For a taste of the full potential of the region’s favourite drink, wine, visit Howard’s Folly. Set just a stone’s throw away from the centre of the medieval town of Estremoz, this winery focuses on producing premium small-batch wines using native grape varieties.

Take a tour of their facilities to learn all about each step of making these highly specialised productions, including how they hand pick grapes at the start of the process.

For a refreshing and smooth rosé with a pleasant fruity aroma, try their Sonhador 2019 which is grown in the above-mentioned São Mamede mountains. To be pleasantly surprised, ask to try their upcoming Fresco, a red wine made specifically to be served chilled. This makes for an ideal pairing with Alentejo’s traditional meaty dishes while managing to combat the intense heat of the summer season.

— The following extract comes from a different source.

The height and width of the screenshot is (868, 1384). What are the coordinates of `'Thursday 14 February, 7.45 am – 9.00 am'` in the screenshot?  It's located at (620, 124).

Their restaurant, Folly, serves traditional Alentejo flavours in a contemporary style – a break from the usually heavy Alentejo dishes. Don’t miss the alheira croquettes (poultry sausage).

Make sure to try their Carcavelos to finish off the meal. This rare fortified wine was produced in the region of Lisbon after which it’s named, but today only a tiny amount of barrels are sold. Its intense flavour is perfectly balanced with aromas of dried fruits, spices and nuts to deliver a drink which you won’t easily forget. Be warned, it will be hard to leave their winery without a case.

Where to stay

Travassos 11 in the walled city of Elvas as an intermediate stop-off point for the other activities in this guide. This boutique guesthouse occupies a 19th-century mansion which the owners went to great lengths to preserve. It perfectly combines original features like the old wooden floors and typical wall tiles with tasteful decoration. Some of the rooms continue that historic theme while others adopt a modern minimal style, but both are spacious and cosy.

For a resort-oriented experience closer to Lisbon, stay at the aforementioned five-star NAU Montargil. With a large spa and several pools you will have plenty of choice to unwind and cool off, while the rooms are spacious and modern. For more hotel recommendations in the Alentejo, see our guide.

Getting there

Fly via Faro (Ryanair, Wizz and BA all offer services) or Lisbon (with Ryanair, EasyJet or Wizz) and hire a car.